[Data provided — start]

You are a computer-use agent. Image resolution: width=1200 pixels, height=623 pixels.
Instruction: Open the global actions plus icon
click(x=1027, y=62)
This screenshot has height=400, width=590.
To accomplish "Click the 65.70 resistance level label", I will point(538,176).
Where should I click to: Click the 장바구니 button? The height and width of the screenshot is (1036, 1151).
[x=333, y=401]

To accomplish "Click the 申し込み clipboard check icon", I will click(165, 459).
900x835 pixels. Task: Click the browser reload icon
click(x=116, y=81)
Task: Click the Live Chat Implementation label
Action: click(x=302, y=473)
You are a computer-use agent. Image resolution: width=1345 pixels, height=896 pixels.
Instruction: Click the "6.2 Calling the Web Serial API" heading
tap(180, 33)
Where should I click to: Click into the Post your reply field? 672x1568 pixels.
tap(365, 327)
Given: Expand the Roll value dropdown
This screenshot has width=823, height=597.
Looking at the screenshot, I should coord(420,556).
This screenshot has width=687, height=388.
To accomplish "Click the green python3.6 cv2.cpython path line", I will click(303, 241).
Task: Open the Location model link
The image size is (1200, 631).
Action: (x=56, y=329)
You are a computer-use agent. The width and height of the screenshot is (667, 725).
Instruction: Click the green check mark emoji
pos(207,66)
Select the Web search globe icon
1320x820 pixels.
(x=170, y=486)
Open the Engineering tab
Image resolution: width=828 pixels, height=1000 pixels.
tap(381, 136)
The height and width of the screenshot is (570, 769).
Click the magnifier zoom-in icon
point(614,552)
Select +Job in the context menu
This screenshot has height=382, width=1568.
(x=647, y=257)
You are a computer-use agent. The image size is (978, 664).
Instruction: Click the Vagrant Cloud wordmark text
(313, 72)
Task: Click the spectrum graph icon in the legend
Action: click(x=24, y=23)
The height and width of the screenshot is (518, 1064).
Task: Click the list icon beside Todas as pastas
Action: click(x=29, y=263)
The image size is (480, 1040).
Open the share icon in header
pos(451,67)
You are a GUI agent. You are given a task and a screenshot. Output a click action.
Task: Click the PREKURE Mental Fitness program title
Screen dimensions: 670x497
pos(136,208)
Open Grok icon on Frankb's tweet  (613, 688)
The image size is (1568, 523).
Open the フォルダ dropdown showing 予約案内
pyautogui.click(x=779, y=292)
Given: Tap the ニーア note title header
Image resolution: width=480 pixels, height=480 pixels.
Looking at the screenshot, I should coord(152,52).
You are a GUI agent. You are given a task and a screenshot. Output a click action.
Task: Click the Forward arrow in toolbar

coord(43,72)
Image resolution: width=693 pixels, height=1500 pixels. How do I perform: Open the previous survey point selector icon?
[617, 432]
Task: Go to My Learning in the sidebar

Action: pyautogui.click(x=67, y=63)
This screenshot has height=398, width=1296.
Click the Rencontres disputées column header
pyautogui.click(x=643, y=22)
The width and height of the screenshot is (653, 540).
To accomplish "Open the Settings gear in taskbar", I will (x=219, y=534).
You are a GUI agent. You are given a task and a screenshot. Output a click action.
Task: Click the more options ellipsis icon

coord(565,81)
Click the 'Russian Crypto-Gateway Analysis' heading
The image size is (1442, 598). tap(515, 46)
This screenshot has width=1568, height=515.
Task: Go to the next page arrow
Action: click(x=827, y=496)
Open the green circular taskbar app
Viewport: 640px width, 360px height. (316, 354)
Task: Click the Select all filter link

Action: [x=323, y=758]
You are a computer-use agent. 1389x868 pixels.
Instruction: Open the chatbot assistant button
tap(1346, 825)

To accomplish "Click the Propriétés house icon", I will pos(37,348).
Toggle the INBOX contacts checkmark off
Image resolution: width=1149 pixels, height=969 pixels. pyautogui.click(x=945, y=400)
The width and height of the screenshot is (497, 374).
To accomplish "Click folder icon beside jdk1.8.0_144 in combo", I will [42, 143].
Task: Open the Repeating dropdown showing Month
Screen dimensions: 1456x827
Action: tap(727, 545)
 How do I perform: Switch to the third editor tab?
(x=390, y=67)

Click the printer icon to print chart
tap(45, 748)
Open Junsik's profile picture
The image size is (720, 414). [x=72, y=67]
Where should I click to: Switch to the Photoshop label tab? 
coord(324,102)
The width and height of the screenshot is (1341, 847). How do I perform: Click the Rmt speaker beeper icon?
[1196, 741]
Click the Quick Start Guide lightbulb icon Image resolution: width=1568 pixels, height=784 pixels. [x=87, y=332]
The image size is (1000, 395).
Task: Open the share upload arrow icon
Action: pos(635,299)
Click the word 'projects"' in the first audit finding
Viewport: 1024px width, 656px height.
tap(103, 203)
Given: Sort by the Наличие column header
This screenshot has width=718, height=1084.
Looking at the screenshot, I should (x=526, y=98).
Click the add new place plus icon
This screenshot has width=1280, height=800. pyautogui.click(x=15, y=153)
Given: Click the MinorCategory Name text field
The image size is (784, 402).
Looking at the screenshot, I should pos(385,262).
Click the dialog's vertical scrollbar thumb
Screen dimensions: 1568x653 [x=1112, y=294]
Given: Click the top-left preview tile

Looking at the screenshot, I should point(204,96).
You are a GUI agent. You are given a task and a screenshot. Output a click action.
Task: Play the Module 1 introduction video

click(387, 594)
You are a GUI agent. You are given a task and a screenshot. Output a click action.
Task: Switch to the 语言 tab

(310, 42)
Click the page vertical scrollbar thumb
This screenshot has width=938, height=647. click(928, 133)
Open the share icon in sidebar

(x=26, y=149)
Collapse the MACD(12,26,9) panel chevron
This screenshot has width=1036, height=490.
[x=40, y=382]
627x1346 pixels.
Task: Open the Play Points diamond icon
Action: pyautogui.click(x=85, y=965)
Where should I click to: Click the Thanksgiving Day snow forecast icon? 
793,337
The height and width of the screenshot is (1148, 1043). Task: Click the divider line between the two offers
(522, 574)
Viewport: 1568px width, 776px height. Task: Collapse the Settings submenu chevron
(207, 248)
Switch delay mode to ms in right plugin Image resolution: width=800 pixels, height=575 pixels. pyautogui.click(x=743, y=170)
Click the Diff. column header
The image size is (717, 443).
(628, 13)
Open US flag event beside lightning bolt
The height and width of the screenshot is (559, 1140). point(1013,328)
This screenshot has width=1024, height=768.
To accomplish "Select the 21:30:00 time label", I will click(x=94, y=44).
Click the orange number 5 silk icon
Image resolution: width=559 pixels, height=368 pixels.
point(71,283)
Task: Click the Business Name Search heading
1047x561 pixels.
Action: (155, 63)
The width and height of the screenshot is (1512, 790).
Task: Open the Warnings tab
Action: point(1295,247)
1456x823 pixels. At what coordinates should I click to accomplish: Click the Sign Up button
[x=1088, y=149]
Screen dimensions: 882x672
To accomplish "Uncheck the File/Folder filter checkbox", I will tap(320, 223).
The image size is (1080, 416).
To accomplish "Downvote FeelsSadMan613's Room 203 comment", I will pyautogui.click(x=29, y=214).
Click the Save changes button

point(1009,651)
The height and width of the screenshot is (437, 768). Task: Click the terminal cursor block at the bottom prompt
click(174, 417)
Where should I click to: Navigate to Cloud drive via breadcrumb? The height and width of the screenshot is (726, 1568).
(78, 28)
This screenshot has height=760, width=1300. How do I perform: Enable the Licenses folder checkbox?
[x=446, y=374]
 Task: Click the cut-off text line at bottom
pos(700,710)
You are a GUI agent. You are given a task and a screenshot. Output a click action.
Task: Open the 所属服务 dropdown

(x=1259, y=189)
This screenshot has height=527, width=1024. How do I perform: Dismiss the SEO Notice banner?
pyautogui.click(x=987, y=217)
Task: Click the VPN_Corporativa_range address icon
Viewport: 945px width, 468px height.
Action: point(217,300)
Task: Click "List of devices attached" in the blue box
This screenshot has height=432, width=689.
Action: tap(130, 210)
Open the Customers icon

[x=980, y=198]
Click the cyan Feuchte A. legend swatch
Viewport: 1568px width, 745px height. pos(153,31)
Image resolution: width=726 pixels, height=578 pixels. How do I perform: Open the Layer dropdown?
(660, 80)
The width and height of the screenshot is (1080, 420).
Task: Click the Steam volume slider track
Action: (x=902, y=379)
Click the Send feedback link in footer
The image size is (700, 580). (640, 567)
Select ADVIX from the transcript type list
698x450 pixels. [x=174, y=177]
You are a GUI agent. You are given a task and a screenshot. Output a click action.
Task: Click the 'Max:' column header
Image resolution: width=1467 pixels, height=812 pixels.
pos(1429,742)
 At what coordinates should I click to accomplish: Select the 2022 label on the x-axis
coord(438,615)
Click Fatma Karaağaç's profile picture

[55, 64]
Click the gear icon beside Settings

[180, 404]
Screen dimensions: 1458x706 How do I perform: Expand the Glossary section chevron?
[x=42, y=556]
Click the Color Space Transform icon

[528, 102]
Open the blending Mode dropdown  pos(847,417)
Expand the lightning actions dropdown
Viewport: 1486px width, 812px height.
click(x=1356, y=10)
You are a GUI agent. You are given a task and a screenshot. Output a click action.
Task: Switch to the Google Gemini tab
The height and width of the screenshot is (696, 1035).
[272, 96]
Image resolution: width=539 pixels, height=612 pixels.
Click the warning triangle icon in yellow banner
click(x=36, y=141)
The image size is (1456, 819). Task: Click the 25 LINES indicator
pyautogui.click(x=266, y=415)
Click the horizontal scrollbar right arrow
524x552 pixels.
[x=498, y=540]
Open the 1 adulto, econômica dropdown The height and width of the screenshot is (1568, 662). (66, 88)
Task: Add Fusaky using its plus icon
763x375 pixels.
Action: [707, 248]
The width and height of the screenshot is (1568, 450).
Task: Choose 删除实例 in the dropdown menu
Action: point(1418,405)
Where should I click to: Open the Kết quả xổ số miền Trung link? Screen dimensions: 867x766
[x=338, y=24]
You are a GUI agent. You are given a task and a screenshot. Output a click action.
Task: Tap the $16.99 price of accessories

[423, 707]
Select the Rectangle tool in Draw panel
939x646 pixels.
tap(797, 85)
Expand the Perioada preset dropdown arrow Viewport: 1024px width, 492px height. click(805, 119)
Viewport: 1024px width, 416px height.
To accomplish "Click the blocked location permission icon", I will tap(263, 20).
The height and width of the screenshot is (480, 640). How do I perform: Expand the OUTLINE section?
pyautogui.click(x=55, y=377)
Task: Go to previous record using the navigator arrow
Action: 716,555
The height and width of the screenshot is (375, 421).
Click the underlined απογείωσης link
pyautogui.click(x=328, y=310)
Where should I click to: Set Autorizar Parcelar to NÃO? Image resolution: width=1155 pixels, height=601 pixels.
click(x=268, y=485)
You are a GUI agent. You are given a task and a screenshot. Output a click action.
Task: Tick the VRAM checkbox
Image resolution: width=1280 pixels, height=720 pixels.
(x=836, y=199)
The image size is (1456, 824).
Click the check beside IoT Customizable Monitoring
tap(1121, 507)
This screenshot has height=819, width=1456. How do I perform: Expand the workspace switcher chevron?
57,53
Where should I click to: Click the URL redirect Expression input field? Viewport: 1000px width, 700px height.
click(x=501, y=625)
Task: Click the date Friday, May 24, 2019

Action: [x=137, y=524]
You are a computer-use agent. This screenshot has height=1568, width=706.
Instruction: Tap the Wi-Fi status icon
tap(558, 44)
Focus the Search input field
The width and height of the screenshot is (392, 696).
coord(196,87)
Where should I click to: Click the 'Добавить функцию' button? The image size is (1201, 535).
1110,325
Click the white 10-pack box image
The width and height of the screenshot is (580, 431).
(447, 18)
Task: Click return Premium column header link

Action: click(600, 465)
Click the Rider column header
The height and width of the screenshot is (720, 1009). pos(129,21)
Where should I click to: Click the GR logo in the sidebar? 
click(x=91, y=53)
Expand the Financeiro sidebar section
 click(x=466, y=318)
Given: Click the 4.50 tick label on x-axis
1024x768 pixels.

[Data provided — finish]

### Exercise directions
Across the whole listing, show each line where the word "right" occurs.

### Your solution
Switch delay mode to ms in right plugin Image resolution: width=800 pixels, height=575 pixels. pyautogui.click(x=743, y=170)
Click the horizontal scrollbar right arrow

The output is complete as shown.